Reading passage

....

Ian Clarke and Freenet in the Crosshairs
EMIce writes "John Markoff of the New York Times writes of Ian, "Though he says his aim is political - helping dissidents in countries where computer traffic is monitored by the government, for example - Mr. Clarke is open about his disdain for copyright laws, asserting that his technology would produce a world in which all information is freely shared. ... Now, however, Mr. Clarke is taking a fresh approach, stating that his goal is to protect political opponents of repressive regimes." Wasn't freenet originally about dissent? Mr. Markoff appears to be re-writing a history that he probably only knows through a handful of lexis-nexis searches." Update: 08/01 18:32 GMT by T : Ian Clarke wrote to point out his comment posted to the story which lays out the actual subject of his Defcon talk.
"The classic use for Freenet would be for a group of political dissidents in China, or even in the United States."
Yeah.
Because the United States and China are so similar when it comes to oppressing free speech and jailing political dissidents. It's clearly impossible in the US to criticize the government, or even have imagery of the president with a bullet hole in his head on the tob banner of your web site.
If anyone can give actual provable examples of the US government abridging Constitutionally protected free speech, I'd love to hear it.
(Note: traveling to Afghanistan, training in Taliban camps, and planning to blow up buildings in downtown Chicago with radiological dirty bombs is not "free speech".)
If you're looking for trampling of free speech, you needn't look to the government; you need only look no further than our own academic institutions.
Don't we already know John Markoff's tactics all too well?
It's too late for that, the internet is designed to not being able to be shut down...
They talked about Usenet in the article. The fact is that Usenet news is still very much alive and there are tons of copyrighted material floating around on it. There's also lots of legitimately published stuff too. Does anyone know of any efforts by RIAA and others to shut it down? ISP's have been carrying the alt.binaries.* groups for as long as I can remember. Have there been any legal challenges to that?
You got any karma man? I really neeed it. Just a little hit! Come on!
In order to accurately discuss Scientology you need access to documents they claim are copyrighted and sell only at extornist prices. Open informed discussion brings lawsuits.
Yet free speech via Freenet brings charges that it is just a method used to violate copyrights.
How do you reconcile these two, divergent views?
"It's the height of ridiculousness to say for those 9 lines you get hundreds of millions."
Truth is, the U.S. is probably locked down a bit tighter than China these days. Does China have one of these? Through Echelon and the Patriot act, you can say the wrong thing and have nice black suits show up within 24 hours to take you away without a warrant, hold you indefinitely without a trial and completely ignore any constitutionaly protected rights you think you might have.

....

Exercise tasks
• a. Answer these about the Freenet discussion, one line each:
(i) According to the New York Times quotation, what does Mr. Clarke now say his goal is?
(ii) Which newsgroups does one comment say ISPs have carried for as long as the writer can remember?
(iii) Which two things does the last comment name as ways the U.S. can take someone away for saying the wrong thing?
• b. Pick up the Freenet discussion where it stops and carry it on.

Information supplied
....

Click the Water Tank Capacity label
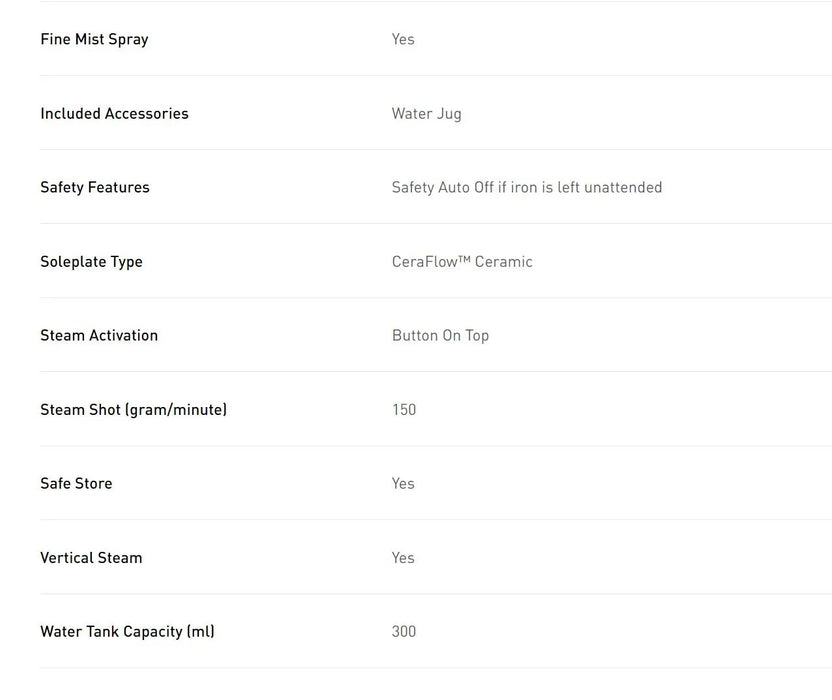 pos(127,631)
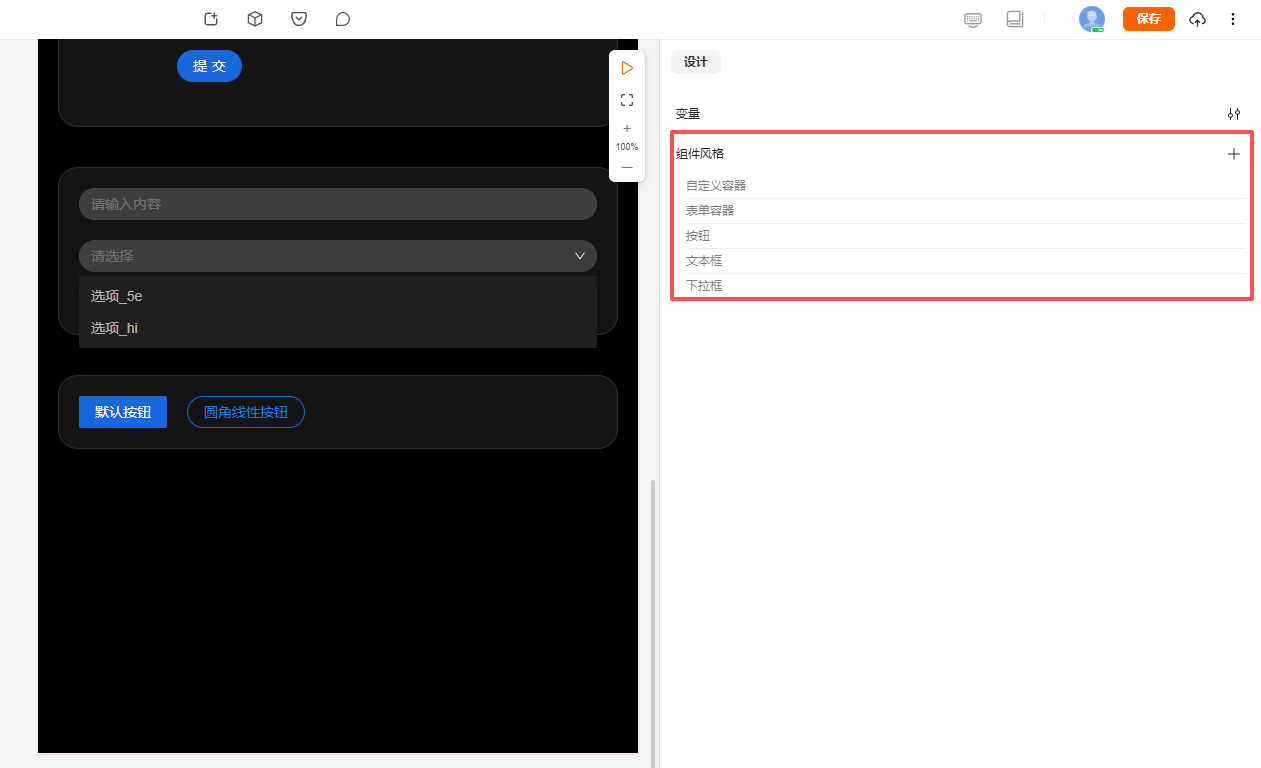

....

Responses per task
• a.
(i) To protect political opponents of repressive regimes.
(ii) The alt.binaries.* groups.
(iii) Echelon and the Patriot act.

• b.
That is America today and some people are not so happy about it. People like Ian are sticking their necks out and being good Americans. You aren't trying to tell us he's not a PATRIOT are you?
It is your personal duty to fight for what is right on a daily basis. Ignoring injustice is identical to approving
Whenever freenet pops up in any discussion, there are two points discussed.
* Child porn
* Political propoganda
These are two of the untouchable evils that are used to condemn Freenet. The rest of the world really doesn't see the point of an organized data store distributed accross machines based on constancy of use.
After all, political dissidents are an essential measure of the health of a country. One with too little or too much of those indicate either fascism or anarchy. Democracy essentially says that the minorities shall not get what they want (ie the minority is defined as people who voted for something other than the majority) - it should technically have some disgruntled citizens. If you believe otherwise, please stop buying more shiny things.
Anyway, like I like to say "Technology is a sword, both sides use and misuse it". And the essential sarcastic comment about "Freenet can be used for terrorist communications".
Quidquid latine dictum sit, altum videtur
The writeup isn't confusing...the article itself is, and purposefully so.
From TFA: In the second sentence, Mr. Markoff insinuated that the original purpose of Freenet wasn't to protect political opponents of repressive regimes, when in fact Freenet's stated purpose was always, and still is, to combat censorship.
In other words, Mr Markoff is intentionally distorting established history for his own ends, but given his history, that's not too surprising.
____
~ |rip/\/\aster /\/\onkey
Freenet's not really something you can just start up like eMule or BitTorrent (exeem, azureus(spelt) etc), but it is designed from an 'always on' perspective... If you left it on for at least a couple of days and allowed it to get to know other (reliable) nodes, you would notice it is considerably faster when the network is in a working state..... Even though it does have a sort of 'load and go non-permanenet' mode, it does take ages to get it to do sod all. Have patience, and if you've not got any of that ;) then join the mailing list and complain! :)
"So anyone have any anecdotal examples of were Freenet has actually helped any Dissidents?"
That's a tough one, since the absence of evidence is the entire point of the system.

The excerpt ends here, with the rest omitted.